Liam McArthur: Again, in passing, some of what Chief Constable Barton was referring to when he talked about an attitude and a lack of transparency was reflected in the level of redaction in the reports that were handed to us. I entirely understand and respect the requirement to redact reports of this nature, but it seemed that the extent of the redaction, including of information that was in the public domain, spoke to an approach that Chief Constable Barton was moved to suggest was overly secretive.

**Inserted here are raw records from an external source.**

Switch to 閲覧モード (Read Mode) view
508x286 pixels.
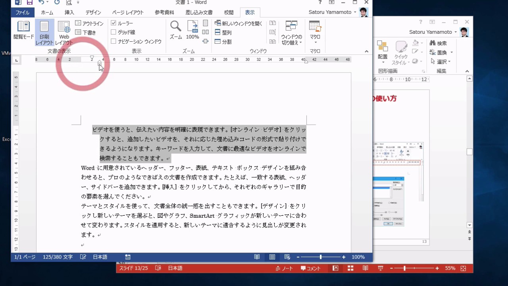click(23, 30)
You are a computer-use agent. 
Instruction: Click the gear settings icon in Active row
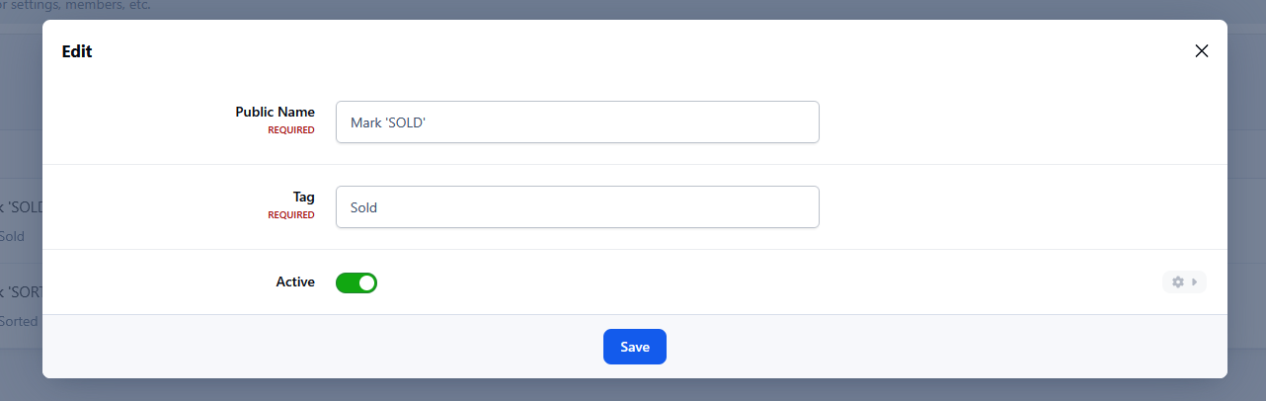click(x=1177, y=282)
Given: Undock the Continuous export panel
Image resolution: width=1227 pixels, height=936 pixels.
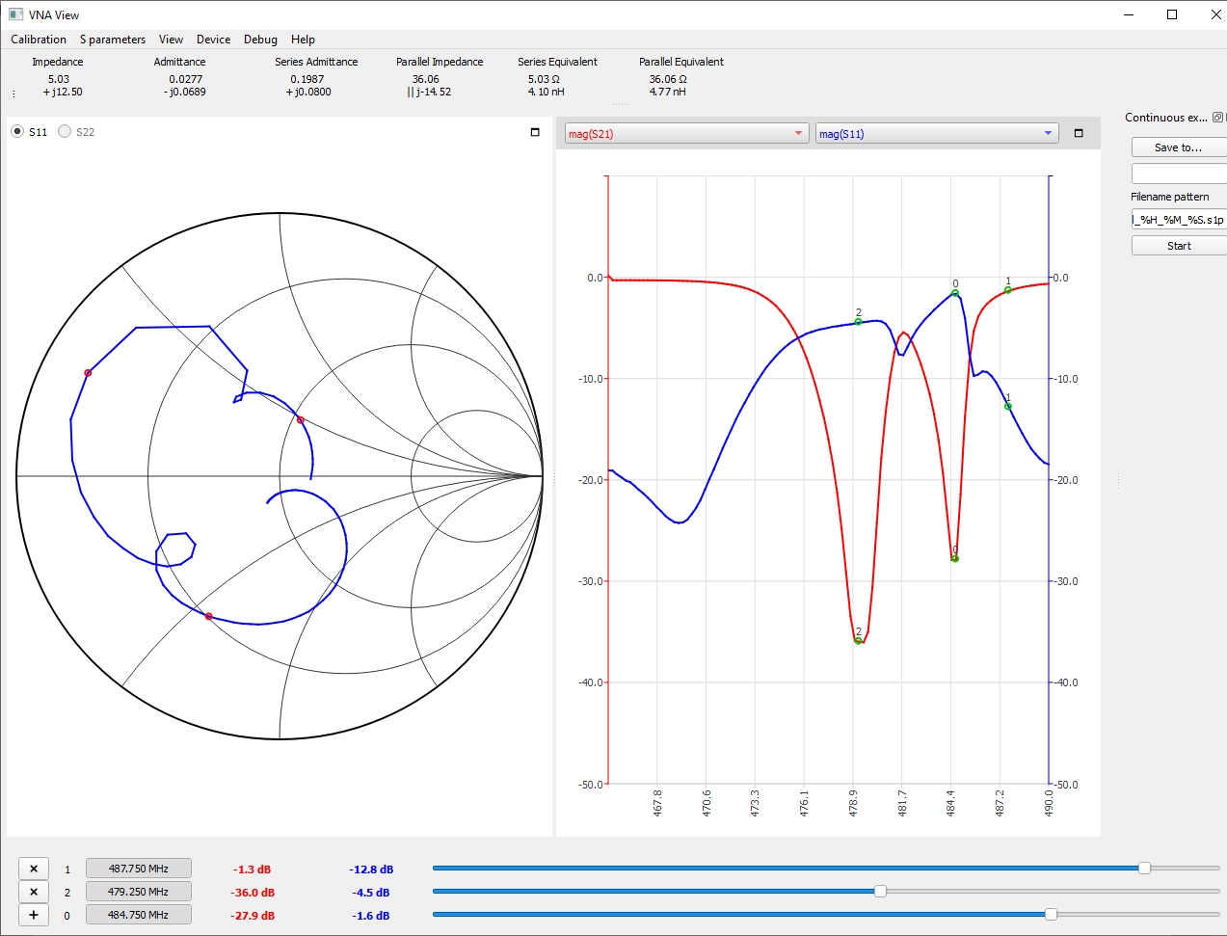Looking at the screenshot, I should (x=1217, y=118).
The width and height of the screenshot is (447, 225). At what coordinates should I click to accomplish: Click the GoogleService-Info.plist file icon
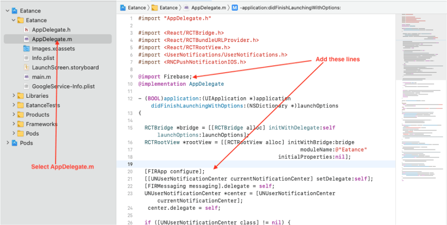[27, 86]
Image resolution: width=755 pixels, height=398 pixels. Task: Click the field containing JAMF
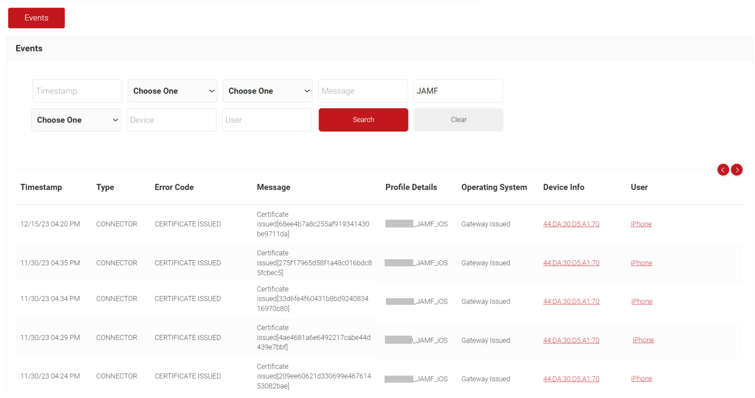pyautogui.click(x=458, y=91)
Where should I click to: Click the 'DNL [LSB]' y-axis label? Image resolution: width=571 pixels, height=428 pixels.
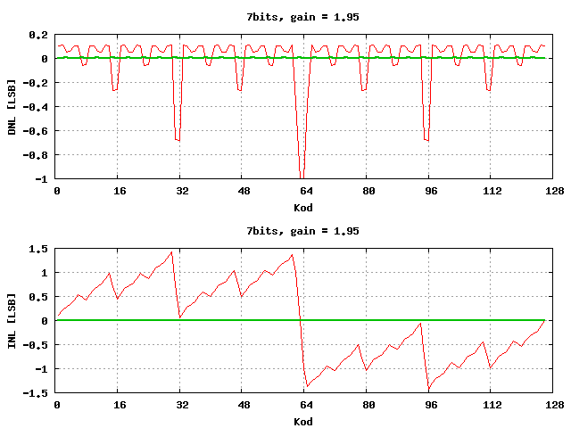[x=12, y=107]
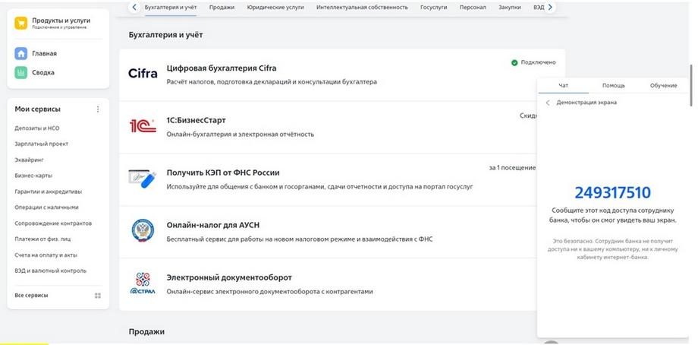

I turn to the issue of the pastoral care. There has never been any disagreement around the fact that the four individuals concerned were gravely wronged, as Chief Constable Barton said. You have said that you were determined to do the right thing by the complainers. As I understand it, the IOCCO reported to Police Scotland in July 2015. Chief Constable Barton then suggested that the first contact that was made by Police Scotland with the four was in February 2016. Having been made aware of IOCCO’s concerns, why on earth did it take Police Scotland seven months—or whatever it was—to approach those affected? DCC Fitzpatrick, I appreciate that this predates your involvement but, again, I find that absolutely staggering.

Deputy Chief Constable Fitzpatrick: I am afraid that I do not know why it took so long. While we are on the subject of learning, having been asked to become the decision maker in this officially on 14 February, although I was in discussions with Mr Barton in late January—and we agreed whole-heartedly on this—I was determined to offer to meet the complainers as soon as possible and to offer them what I described in my letters to them as a whole-hearted and unreserved apology. I touched on this briefly earlier. That apology was not only for the failings in our processes and procedures around the communications data that the IOCCO and IPT had identified in 2015, but for the impact on them and their families at the time of those acts and since then. I was very grateful that three of the complainers agreed to meet me and I completely understood that the fourth did not choose to do so.

Liam McArthur: My understanding is that the apology was welcome and acknowledged for being as fulsome as you suggest but, just to get this clear, you were apologising for what happened and the impact that it had. Was it also an apology for the lack of on-going engagement and seeming concern for the wellbeing of the existing and retired officers throughout this process?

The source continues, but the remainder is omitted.